While in Arcata, Lee formed a group that developed tools for assessing the risks of landscape-level fuel reductions or postfire treatment effects on fish and wildlife. “Forest thinning can affect multiple species both positively and negatively,” says Lee. “Although we may have some information on the immediate effects of forest thinning on fish and wildlife at the stand level, we are less certain of the larger scale or longer term impacts.” Lee and his colleagues developed a framework and a set of tools for fire risk assessment that evaluates tradeoffs among different risks and values, including fish and wildlife. The resulting Comparative Risk Assessment Framework and Tools Program uses the building blocks of ecological risk assessment, decision analysis, and decision protocols.
Setting a Course
Lee believes public involvement and transparency in planning are essential to reaching solutions. “It’s not wise to fall into the trap of planning only for the more probable outcomes and ignoring those with little chance of occurring—especially if the low-probability events have disastrous consequences. The tragic events following Hurricane Katrina are a graphic reminder of the necessity for planning for the extremes. Risk is a value laden concept,” Lee says. “Whose values are threatened if a certain course of action is prescribed? We need to put options on the table, anticipate where problems might arise, and honestly evaluate the tradeoffs.”
“At the landscape scale, there are no simple problems,” he continues. “We need to consider wildland development and changing and conflicting attitudes about how forest lands—public and private—are managed. We need to identify the factors that engage people, define what matters, develop clear objectives, and target activities to meet those objectives.”

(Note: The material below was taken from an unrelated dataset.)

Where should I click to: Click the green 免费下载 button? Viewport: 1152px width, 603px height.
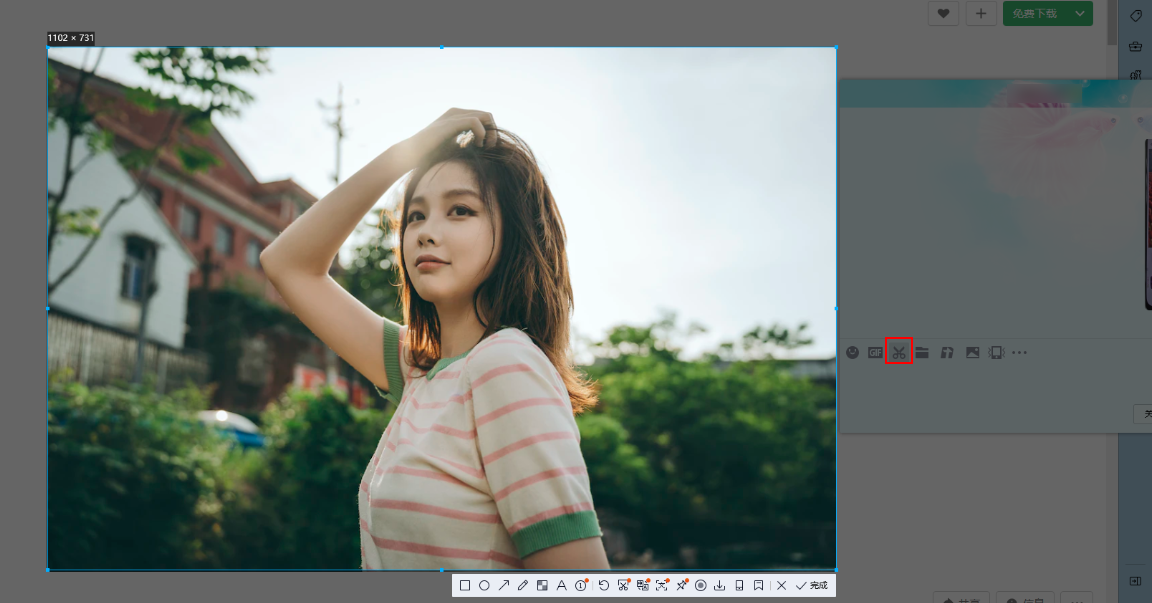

Public participation matters to Lee. “The entire process must involve the public and be transparent,” he says. “Regardless of management choices, there are multiple possible outcomes; nothing is guaranteed. People may desire certainty from the government, but they respect the truth more. We need to rigorously portray what we know and don’t know. Reducing uncertainty costs something in the realm of tradeoffs. What are you willing to live with? If none of the options presented are acceptable, that’s a great incentive for new thinking.”